“How much is this here?” he asked.
“Four fifty,” said Wayne. “But I can give it to you for four.”
Wayne Holtz was a cretin. New, the piece would go for a thousand. Victor didn’t need another semiautomatic; already he had a half dozen in his arsenal. But he was constitutionally unable to pass up a bargain.
“Sold,” he said.
Wayne reached under the table and handed him a form. “For the background check.” He offered Victor the pencil from behind his ear.
Victor reached for his wallet and placed a Pennsylvania driver’s license on the table. Wayne understood the particularities of his situation. They had done business before.
Wayne studied the license. “How do you say that, anyway? Thibadoo?”
Victor said, “Tib, bow, doe.”
Squinting, he filled in Randy’s address and birth date and Social Security number, information he’d long ago committed to memory. The form was hard to read: the type was large enough, but the letters looked wavy. As he wrote he felt a presence behind him. He turned to see an armed Black man.
Ringing in his ears, a flash of alarm.
The guy was a Pennsylvania statie. His uniform shirt was neatly pressed, his head shaved shiny bald. Immediately, instinctively, Victor made a series of calculations. He did this routinely whenever a cop came into range. This one—L. WASHINGTON, according to his nameplate—was taller than Victor, thirty years younger, and built like a brick shithouse. His service revolver was holstered at his hip.
“Hey, man,” Wayne said, shaking the cop’s hand. “You on duty?”
The friendly tone took Victor by surprise. He wouldn’t have thought Wayne was the type to buddy up with cops, never mind Black ones.
“Not for another hour.” The cop leaned on the table. “Right now I’m just shopping.”
Victor kept his head down and continued writing. A lick of sweat trailed down his back. Randy’s license sat in plain sight on the table, six inches from the cop’s hand.
“I see you made a sale,” the cop said to Wayne. He took the Ruger from the table and raised it briefly to his shoulder. “That’s a good-looking weapon.”
Victor’s back was now slick with sweat.
The cop handed the Ruger back to Wayne.

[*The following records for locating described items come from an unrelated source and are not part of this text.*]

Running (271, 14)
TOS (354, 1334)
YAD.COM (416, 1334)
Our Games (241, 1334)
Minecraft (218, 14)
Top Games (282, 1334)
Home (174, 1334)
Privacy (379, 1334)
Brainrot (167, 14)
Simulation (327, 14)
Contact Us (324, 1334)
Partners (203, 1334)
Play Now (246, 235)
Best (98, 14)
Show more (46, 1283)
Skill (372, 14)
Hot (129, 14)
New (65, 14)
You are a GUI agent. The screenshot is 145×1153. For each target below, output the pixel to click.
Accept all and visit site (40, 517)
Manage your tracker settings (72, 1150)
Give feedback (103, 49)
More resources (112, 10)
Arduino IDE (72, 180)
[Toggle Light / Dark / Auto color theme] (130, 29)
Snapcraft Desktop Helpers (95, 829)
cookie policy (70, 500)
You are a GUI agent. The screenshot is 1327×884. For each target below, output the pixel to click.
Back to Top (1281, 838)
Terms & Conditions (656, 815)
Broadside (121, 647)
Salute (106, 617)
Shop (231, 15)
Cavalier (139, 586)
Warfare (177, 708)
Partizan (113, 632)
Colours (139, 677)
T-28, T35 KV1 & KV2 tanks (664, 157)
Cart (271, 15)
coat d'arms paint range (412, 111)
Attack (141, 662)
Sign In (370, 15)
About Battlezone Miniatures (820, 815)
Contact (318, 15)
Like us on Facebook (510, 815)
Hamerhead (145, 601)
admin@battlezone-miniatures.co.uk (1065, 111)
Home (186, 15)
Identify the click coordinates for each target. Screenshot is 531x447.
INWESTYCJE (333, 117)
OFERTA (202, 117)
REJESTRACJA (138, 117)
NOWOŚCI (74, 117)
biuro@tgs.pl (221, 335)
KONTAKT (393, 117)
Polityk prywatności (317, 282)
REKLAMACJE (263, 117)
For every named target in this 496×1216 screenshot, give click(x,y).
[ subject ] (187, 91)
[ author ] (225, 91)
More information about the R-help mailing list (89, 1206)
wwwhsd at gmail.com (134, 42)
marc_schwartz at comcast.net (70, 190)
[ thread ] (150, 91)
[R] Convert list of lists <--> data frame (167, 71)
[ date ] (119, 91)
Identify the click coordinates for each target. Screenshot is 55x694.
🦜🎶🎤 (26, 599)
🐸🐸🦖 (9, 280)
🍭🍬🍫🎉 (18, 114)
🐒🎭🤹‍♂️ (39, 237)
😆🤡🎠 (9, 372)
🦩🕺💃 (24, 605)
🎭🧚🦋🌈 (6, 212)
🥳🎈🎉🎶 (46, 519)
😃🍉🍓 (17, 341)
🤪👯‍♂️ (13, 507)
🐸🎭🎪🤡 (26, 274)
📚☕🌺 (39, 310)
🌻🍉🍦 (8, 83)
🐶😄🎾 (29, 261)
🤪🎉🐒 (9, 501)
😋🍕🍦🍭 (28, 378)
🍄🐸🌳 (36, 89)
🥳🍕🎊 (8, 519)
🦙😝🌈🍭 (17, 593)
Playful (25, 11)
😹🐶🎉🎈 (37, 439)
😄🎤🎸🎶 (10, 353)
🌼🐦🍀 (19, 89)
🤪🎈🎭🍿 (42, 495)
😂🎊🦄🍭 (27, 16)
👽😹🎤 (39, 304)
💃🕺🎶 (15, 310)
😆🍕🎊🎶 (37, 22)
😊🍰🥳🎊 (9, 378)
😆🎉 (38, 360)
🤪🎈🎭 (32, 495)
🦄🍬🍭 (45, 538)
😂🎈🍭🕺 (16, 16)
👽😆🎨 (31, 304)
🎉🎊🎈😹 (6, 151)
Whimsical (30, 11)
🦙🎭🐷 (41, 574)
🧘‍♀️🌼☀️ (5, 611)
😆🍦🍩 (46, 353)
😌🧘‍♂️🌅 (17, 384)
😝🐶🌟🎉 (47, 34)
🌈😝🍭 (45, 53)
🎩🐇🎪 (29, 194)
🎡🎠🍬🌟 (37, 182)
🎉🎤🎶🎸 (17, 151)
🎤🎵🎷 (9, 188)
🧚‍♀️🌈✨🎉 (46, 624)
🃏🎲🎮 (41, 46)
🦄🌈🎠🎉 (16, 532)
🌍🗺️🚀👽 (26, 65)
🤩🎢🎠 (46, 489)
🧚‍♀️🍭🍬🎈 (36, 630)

Then he noticed Randy’s license on the table. “What’s this?”
Wayne looked suddenly alert. “I ran a background check on that guy a while ago. Poor bastard left his license behind.”
In spite of himself, Victor was impressed. He had discounted Wayne as a slow-witted blowhard. Who would have guessed he could think on his feet?
The cop slipped the license into his pocket. “There’s a lost and found at the front office. I’ll turn it in for you.”
“Thanks,” Wayne said.
When the cop moved away from the table, Wayne met Victor’s eyes. “Jesus, Victor. That was a close call.”
“Yeah. Sorry about that.” Victor was a little rattled. He looked longingly at the Ruger. “He’s gone now. Can you run that background check real quick? I wrote down all the numbers.”
Wayne looked panicked.
“Victor, man. I get caught doing this, I could lose my license.”
“Oh, for Pete’s sake,” Victor said.
At that moment the PA system crackled, an announcement coming on: Will Randy Thibadoo please come to the office to claim a lost item? Randy Thibadoo.
Victor’s face—he could feel it—flushed scarlet. It isn’t worth it, he thought. The last thing he needed was to get slapped with a gun charge.